Employment Insurance reform was the hot topic of discussion when Conservative MP Kellie Leitch paid a visit to Grande Prairie, Alberta on Saturday, June 16.
Leitch was a long way from her Ontario riding of Simcoe-Grey, traveling to western Canada in her dual role as Parliamentary Secretary to the Minister of Human Resources and Skill Development and to the Minister of Labour to discuss facets of the Budget Implementation Act of particular interest to business owners struggling to satisfy their labour needs in a thriving resource industry town.
“[It] is, in fact, the Peace Country’s budget,” said Peace River MP Chris Warkentin, who joined Leitch to discuss the budget bill during her visit.
“It is something we have been begging and pleading for,” he added. “For years and years.”
Warkentin was especially enthusiastic about the changes to EI, made partly in response to a tendency by many Canadian employers to seasonally lay off their staff, who then collect EI until the busy season starts again.
“Unfortunately, there [are] too many industries in Canada that have utilized the Employment Insurance program as a way to allow people to be outside the Workforce,” said Warkentin.
“In Canada,” he continued, “we’ve reached a critical point where we cannot afford to have people being outside of the workforce because of the labour shortages in this country.”
The labour shortages have certainly been a problem for the oil and gas industry and the federal government is hoping that changes to the EI program will help address that issue by encouraging employers to seek better solutions than seasonal layoffs.
“When people in a place like Grande Prairie are outside of the workforce,” said Warkentin, “not only is it costing taxpayers and employers through the premiums that are being paid out into the EI system – so premiums continue to have to go up because people are drawing on the system – but also we’re being disproportionately affected because we desperately need those people in the workforce to fill the gaps.”
Leitch reassured those present that qualifying individuals would still be able to collect EI benefits.
“Let’s be clear,” said Leitch. “We want to better connect Canadians with jobs that are available for them and where they can have full time employment.
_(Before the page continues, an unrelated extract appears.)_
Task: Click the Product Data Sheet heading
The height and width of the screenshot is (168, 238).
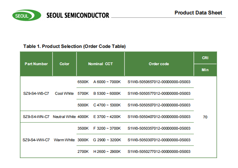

That’s the best circumstance for family, the best circumstance for the employer and employee.”
That doesn’t mean that the government will be attempting to force individuals who are unemployed to relocate for work.
“We are not going to force people to move to different parts of this country,” said Warkentin. “We are not going to tell someone who lives who-knows-where that they won’t receive unemployment insurance. But what we are telling Canadians across the country is, if there is employment in your community, that is within your qualifications, and you’re not applying for it, then you can’t get unemployment insurance.
“If you have an opportunity to be employed, than clearly you don’t need [EI],” he continued. “We’re going to become more concentrated on ensuring that people that can get a job get a job. Even in [Grande Prairie] the unemployment rate can go up to eight per cent in our region. So, in a place where we are desperate for folks, we need to tell those people, ‘Actually, your option isn’t to get EI. It’s to go get a job that is available.’”
EI reform isn’t the only initiative in the budget bill designed to bridge the labour gap, as the legislation also features a Temporary Foreign Workers Program, a program for people 50 years of age or older who have been laid off or need retraining to join a new profession, and an additional $15 million in funding for the Youth Employment Strategy (YES).
One individual present at the open house noted that it is difficult to attract young people, as well as First Nations, indicating that unemployment levels are high in both groups.
Concerns were also raised regarding employment of foreign workers, particularly in terms of investing time and money in bringing that individual to Canada, only to lose that worker to another iindustry or another province such as Saskatchewan, where the rules around foreign workers are different than in Alberta. Warkentin suggested that is a provincial issue, not federal.
Leitch stressed that employing Canadians is a top priority, too.
“What we are doing is making sure that, if there is an employer that requires
employees, that they know which Canadians are available, and so they will be able to approach those Canadians, know which Canadians have the qualifications in the area to get a job, and once they’ve exhausted that move to a Temporary Foreign Worker,” said Leitch. “So we’re trying to make sure that under all circumstances that Canadians are the first choice.”
The worker shortage is set to become an even bigger issue as major projects ranging from oil and natural gas pipelines to new mining operations and BC Hydro’s Site C could all be underway in the next five to ten years.
“These are huge challenges,” said Leitch. “And that’s why, as a federal government we, are very focused on the issues.”
Leitch added that the government consulted extensively with businesses in western Canada when deciding how to address the issues.
“This is a concern,” she said. “We want to hear from Canadians, hear from Canadian businesses, as well as employees so that we can come up with a comprehensive way to deal with the challenges.”